'Geeks' outwit computer bug
Kournikova Virus hit county quickly
Tuesday, February 13, 2001
Steamboat Springs Beware of a sexy tennis pro lurking in your computer she's carrying a virus.
"The virus originated in Europe and within 12 hours it hit here," said Routt County systems administrator Hummer Marchand.
Marchand was talking about the "Kournikova Virus," named after tennis player Anna Kournikova, that hit the United States on Monday. It came as an attachment with the file name: Kournikova.jpg.vbs
"We were one of the first recipients," Marchand said.
Fortunately for Routt County, Marchand said, it has a team of computer "geeks" who take virus prevention seriously.
The virus was deleted by almost all county employees. For the three people who opened the virus attachment, Marchand managed to isolate the virus before it impacted the county's computer systems.
"In the last couple of months of 2000, we made this a priority and it's paid off," said the county's information systems director, Brad Barkey.
The county has been attacked by "hundreds of viruses" in just the last few months alone.
Barkey and Marchand said the county's first line of defense is the 175 computer users who work for Routt County.

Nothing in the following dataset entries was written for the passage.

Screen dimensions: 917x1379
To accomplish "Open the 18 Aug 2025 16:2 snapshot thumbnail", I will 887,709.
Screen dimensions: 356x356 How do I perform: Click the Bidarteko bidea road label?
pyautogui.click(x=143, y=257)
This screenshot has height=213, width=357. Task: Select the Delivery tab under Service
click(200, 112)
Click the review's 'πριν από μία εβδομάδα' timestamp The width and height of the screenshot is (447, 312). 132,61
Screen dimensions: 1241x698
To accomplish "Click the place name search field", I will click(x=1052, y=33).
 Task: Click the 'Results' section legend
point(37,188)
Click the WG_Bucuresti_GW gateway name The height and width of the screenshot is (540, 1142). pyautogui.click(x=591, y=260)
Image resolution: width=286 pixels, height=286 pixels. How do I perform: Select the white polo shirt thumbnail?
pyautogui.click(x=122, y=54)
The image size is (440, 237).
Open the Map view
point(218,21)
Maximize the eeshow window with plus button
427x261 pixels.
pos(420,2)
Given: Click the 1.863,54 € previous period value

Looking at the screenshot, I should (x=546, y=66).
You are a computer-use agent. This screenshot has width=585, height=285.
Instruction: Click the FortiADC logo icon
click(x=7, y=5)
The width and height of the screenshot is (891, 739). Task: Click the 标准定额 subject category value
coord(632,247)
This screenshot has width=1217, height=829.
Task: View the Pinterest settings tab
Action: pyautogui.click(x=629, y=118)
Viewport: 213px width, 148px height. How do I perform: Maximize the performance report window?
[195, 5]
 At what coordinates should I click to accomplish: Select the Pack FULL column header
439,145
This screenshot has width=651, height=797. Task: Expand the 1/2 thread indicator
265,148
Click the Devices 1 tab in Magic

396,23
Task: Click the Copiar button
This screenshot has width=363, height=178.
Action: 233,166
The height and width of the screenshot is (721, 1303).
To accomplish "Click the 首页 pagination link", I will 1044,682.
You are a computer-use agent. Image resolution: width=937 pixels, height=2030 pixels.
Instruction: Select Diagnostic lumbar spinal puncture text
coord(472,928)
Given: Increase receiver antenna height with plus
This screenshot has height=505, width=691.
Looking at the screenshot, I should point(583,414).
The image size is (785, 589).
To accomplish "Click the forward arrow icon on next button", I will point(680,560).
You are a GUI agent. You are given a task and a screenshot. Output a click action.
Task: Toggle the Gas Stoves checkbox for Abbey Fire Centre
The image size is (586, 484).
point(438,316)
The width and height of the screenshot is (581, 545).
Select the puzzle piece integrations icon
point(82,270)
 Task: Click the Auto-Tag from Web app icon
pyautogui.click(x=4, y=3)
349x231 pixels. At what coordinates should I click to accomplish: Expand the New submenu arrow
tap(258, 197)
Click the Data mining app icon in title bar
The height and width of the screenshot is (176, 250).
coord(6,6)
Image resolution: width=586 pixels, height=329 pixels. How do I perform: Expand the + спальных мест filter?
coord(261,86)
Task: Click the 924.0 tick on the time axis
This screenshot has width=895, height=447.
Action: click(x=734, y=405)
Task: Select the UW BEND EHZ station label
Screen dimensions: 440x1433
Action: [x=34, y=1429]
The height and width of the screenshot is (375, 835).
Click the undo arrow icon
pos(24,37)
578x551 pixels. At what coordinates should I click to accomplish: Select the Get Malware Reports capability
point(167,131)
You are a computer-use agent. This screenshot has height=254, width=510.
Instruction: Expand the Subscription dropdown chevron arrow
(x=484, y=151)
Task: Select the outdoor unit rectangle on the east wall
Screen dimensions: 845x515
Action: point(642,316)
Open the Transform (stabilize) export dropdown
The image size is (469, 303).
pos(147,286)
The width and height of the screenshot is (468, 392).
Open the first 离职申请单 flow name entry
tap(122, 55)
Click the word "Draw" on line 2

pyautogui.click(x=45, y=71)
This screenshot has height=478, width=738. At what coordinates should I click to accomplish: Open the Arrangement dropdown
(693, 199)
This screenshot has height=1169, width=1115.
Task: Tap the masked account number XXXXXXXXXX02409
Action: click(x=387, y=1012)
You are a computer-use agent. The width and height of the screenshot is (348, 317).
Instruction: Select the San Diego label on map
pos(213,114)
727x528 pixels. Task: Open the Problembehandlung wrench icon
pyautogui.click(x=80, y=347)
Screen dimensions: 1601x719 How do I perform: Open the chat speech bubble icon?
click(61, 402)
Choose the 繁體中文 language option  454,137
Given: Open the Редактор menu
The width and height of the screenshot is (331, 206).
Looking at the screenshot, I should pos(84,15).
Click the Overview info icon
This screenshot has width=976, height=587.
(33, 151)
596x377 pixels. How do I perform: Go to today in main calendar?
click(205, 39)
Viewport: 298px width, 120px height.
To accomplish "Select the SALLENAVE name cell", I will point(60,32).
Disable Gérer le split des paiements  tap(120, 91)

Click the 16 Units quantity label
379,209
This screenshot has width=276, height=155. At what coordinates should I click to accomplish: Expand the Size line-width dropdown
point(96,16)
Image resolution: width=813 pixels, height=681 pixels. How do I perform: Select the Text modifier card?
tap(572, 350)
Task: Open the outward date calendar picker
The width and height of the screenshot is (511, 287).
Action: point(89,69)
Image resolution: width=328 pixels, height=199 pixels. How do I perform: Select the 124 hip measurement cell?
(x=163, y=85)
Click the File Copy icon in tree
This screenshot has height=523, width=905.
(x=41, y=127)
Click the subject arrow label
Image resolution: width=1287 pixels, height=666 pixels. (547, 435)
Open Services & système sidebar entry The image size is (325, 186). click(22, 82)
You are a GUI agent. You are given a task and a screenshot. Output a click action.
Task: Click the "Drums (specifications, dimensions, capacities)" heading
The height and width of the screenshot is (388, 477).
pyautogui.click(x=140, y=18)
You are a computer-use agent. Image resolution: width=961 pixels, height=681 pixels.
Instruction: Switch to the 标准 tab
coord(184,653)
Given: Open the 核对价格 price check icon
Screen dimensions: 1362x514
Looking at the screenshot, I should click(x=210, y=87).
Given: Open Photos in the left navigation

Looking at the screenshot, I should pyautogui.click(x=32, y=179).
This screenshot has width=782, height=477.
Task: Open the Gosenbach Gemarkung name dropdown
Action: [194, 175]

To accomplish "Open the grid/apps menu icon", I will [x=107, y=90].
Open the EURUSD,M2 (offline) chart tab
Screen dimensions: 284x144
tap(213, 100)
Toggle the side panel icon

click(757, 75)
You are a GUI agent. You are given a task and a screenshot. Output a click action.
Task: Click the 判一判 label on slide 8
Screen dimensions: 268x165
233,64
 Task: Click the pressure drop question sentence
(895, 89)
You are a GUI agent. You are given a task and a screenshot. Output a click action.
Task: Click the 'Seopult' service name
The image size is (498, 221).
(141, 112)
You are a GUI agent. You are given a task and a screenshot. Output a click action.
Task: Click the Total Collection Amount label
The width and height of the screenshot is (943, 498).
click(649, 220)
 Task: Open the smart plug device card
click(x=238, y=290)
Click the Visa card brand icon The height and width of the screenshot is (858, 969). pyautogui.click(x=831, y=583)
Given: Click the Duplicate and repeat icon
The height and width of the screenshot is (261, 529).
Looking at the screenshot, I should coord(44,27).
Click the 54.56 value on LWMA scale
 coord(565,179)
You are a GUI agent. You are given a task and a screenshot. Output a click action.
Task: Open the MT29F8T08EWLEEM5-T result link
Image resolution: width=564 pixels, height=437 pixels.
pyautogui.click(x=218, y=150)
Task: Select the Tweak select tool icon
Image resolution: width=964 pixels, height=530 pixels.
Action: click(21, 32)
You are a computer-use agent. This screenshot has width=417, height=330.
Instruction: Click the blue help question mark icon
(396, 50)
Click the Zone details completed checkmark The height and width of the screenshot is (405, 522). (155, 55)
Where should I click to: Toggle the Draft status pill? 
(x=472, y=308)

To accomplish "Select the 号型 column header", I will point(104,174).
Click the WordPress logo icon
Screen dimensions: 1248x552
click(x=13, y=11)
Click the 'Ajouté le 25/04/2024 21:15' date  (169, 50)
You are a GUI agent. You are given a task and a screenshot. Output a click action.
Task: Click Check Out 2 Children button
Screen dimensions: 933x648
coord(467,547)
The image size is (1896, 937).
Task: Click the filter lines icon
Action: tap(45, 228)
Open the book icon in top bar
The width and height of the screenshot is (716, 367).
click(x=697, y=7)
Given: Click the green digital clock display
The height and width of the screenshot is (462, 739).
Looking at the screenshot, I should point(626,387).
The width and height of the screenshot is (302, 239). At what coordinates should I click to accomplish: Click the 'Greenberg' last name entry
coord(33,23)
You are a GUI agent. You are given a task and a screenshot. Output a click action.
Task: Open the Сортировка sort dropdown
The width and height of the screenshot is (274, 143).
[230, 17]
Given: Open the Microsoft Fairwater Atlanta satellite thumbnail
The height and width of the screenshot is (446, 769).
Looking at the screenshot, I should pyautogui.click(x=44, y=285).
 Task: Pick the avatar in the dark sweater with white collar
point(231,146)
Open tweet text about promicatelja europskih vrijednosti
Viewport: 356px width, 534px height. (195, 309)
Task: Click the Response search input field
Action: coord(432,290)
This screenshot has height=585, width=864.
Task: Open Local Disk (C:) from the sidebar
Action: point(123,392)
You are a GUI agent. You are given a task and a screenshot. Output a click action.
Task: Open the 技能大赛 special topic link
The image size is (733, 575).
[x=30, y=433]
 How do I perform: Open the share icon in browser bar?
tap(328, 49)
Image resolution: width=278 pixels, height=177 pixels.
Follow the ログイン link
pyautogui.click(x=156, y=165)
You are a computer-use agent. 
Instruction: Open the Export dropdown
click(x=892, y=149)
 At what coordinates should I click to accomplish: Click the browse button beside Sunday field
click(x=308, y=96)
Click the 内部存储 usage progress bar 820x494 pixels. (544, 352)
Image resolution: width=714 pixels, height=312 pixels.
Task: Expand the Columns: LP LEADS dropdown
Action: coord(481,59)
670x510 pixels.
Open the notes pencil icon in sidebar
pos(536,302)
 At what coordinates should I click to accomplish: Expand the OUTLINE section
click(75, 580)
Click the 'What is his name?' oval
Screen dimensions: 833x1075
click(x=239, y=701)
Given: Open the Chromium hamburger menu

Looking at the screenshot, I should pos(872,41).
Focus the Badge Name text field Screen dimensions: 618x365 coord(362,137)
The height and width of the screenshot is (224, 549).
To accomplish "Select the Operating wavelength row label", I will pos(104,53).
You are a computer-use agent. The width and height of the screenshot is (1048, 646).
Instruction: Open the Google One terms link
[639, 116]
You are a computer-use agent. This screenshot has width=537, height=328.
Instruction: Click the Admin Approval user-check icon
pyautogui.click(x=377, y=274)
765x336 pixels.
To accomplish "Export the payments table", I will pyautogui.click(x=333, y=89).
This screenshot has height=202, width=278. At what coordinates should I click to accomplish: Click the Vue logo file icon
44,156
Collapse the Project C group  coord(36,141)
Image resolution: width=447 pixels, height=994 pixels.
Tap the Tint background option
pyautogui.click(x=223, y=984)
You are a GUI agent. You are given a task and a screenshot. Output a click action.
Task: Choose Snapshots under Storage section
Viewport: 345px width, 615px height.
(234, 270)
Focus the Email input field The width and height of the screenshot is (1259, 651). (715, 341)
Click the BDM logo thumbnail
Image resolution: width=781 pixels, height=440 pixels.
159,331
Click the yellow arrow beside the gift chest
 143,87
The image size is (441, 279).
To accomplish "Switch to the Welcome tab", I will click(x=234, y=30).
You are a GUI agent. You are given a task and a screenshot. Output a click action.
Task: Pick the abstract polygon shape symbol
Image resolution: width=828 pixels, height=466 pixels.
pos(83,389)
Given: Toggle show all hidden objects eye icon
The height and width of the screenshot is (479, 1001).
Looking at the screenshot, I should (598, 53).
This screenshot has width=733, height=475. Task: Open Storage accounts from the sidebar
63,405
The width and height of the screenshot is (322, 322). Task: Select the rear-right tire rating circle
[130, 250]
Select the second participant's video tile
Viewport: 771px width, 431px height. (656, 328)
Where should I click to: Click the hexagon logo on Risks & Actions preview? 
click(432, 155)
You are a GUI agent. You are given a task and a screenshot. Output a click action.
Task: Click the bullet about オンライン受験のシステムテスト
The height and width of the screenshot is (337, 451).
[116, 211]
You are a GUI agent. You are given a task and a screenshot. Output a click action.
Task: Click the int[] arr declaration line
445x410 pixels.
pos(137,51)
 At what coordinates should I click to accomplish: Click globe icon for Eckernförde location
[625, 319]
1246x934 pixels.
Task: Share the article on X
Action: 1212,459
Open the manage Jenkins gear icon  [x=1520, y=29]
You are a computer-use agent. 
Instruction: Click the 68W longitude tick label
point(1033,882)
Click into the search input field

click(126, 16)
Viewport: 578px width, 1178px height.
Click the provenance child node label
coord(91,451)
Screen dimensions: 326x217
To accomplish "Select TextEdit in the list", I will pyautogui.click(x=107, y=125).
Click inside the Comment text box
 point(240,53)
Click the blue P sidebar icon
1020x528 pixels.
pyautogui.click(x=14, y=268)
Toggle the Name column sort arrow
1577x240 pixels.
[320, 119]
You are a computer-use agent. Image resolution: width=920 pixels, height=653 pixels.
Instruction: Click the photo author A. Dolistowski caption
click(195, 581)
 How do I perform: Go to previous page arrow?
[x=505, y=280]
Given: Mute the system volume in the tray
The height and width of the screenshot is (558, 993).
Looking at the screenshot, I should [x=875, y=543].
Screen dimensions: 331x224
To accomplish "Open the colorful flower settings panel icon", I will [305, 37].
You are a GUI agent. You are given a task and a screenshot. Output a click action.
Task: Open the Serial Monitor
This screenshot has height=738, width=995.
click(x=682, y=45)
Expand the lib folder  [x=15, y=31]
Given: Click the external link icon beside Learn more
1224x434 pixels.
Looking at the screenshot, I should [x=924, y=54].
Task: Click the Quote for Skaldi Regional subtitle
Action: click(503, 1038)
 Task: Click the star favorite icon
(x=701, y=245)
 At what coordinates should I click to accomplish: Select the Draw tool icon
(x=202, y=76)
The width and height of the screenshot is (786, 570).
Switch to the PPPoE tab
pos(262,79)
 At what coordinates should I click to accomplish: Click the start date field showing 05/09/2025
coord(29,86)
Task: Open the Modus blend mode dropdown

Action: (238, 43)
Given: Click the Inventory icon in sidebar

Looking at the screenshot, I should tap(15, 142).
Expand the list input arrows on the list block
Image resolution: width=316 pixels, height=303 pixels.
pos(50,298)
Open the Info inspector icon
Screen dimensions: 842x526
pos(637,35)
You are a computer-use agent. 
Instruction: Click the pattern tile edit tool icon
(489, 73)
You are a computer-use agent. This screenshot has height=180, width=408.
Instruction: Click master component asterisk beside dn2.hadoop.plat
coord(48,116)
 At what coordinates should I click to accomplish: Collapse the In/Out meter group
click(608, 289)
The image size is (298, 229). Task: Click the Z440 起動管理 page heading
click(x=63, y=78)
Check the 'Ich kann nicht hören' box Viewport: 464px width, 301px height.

"We try to educate our users to recognize an e-mail attachment that has a virus," Marchand said. "We tell them not to open an attachment unless they're expecting it; not even from from their own dad."
Marchand also has installed anti-virus software, which is constantly updated by anti-virus organizations that stay on the lookout for viruses.
Marchand said the county has saved hundreds of thousands of dollars in the past few months in potential lost time and data.
"If we hadn't been able to rebuff these things and we lost data every time we were hit, we would lose hundreds of (working) hours and data we couldn't recover," Marchand said.
One virus that managed to get through in October still has the county's computer experts reeling.
"It was a variant of the 'Love Letter' virus," Barkey said. "It just basically replaced good data with bad data and we're still assessing the cost of that."
Barkey said the virus managed to wreck several years of the tax assessor's photographic data. Barkey is still searching for good backup data in the computer system that could save some of those photographs.
Barkey and Marchand's job is made more difficult because of "virus kits" found on the Internet. The kits allow people who don't know how to write computer code to produce and even manipulate viruses.
Unfortunately, when those viruses are manipulated with a kit, the anti-virus organizations have a difficult time recognizing them.
Marchand believes the Kournikova virus came from one of those virus kits.
"Our anti-virus software is key in responding to known viruses; any slight variation makes it invisible to the anti-virus software," Marchand said.
"These kits allow (the virus writers) to put a little variation into it."
While prevention is the best medicine for computer viruses, Marchand is prepared to operate.
"We have a few viruses that snuck in but we haven't determined how they got in," Marchand said.
In that case, Marchand isolates the infected computer from the network and then goes into the "bowels of the operating system and removes sections of infected code," he said. "It's surgery, really, using keys."